Il peut se dérouler dans le cadre d’une convention citoyenne sur la pandémie et la reconstruction du monde après celle-ci. De nombreux jeunes ont des problèmes de santé mentale, de violence domestique, etc. Nous devons les écouter. Peut-être que confiner tout le monde était le bon choix, mais j’ai le sentiment que nous n’avons pas vraiment ouvert le débat.

Quel genre de vie vaut la peine d’être vécue et pour combien de temps? Je ne connais pas la réponse, mais le processus de délibération inclusif manque selon moi. Nous avons juste supposé que les experts avaient les compétences requises. Pourtant, ils ne savent pas tout.

De nombreux titres de livres en ce moment sont assez sombres quant à l’avenir de la démocratie. Ce pessimisme vous empêche-t-il de dormir?

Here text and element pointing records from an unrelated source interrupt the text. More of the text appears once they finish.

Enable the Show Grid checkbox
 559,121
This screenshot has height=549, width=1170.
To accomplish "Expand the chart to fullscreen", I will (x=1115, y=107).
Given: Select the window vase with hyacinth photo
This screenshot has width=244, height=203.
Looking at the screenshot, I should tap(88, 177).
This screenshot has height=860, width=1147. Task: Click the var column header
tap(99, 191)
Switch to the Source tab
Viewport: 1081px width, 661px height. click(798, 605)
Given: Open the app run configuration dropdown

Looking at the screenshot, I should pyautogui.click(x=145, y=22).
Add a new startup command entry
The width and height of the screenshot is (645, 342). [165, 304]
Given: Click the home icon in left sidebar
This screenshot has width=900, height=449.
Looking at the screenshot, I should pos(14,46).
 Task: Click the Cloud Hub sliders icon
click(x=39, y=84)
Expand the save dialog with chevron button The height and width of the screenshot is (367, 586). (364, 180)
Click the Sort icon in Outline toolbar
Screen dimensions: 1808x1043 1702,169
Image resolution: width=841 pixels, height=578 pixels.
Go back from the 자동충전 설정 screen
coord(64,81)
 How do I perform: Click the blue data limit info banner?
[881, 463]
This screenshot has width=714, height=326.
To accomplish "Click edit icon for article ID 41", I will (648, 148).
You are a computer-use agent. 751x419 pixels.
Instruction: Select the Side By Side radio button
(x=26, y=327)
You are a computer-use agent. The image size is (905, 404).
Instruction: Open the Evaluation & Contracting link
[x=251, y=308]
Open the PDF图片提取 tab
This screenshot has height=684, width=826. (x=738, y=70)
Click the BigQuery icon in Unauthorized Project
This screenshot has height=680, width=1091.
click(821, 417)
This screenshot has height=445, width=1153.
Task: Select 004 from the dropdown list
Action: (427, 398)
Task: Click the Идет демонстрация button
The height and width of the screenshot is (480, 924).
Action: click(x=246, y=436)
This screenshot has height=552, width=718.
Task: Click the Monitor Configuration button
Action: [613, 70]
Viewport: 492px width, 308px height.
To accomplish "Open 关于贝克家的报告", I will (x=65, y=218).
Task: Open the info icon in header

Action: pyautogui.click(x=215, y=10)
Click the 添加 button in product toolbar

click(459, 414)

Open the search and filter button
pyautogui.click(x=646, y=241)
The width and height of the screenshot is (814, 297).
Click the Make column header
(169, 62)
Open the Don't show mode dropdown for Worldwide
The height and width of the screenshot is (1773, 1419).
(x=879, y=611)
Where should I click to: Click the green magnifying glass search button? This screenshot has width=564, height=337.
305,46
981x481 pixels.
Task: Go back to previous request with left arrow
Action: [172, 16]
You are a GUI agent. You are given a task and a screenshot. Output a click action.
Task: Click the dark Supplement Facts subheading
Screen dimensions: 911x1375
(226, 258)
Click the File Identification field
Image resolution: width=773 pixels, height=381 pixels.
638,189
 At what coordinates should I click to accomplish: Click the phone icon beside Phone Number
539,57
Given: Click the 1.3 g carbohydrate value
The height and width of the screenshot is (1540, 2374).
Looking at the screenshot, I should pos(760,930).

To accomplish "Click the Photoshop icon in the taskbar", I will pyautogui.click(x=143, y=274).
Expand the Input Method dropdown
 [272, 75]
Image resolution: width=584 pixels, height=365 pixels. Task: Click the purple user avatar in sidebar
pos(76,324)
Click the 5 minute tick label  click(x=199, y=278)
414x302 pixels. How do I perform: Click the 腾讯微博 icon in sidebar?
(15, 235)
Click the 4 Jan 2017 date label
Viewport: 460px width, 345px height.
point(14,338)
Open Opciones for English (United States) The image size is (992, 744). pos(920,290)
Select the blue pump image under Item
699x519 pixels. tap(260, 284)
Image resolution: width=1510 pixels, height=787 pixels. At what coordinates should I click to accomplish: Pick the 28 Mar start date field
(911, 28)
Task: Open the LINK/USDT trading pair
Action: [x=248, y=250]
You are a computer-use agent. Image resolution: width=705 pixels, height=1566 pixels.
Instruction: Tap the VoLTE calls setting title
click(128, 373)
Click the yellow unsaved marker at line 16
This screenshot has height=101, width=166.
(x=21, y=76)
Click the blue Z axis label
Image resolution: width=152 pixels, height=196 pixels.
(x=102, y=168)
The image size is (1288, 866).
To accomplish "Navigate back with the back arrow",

Eh bien, je n’en reviens pas de ce qui se passe aux États-Unis. Je ne suis pas cynique, mais je suis très inquiète. Le parti républicain semble avoir renoncé à la démocratie en tant que telle. Son objectif est juste de gagner, et c’est très dangereux.

Mais je pense aussi que la démocratie et le désir d’autonomie sont toujours sources de motivation: on le voit en Biélorussie ou en Pologne, où les femmes manifestent contre les restrictions au droit à l’avortement. Les gens veulent la liberté et savent que c’est via des processus démocratiques qu’ils peuvent s’en rapprocher le plus.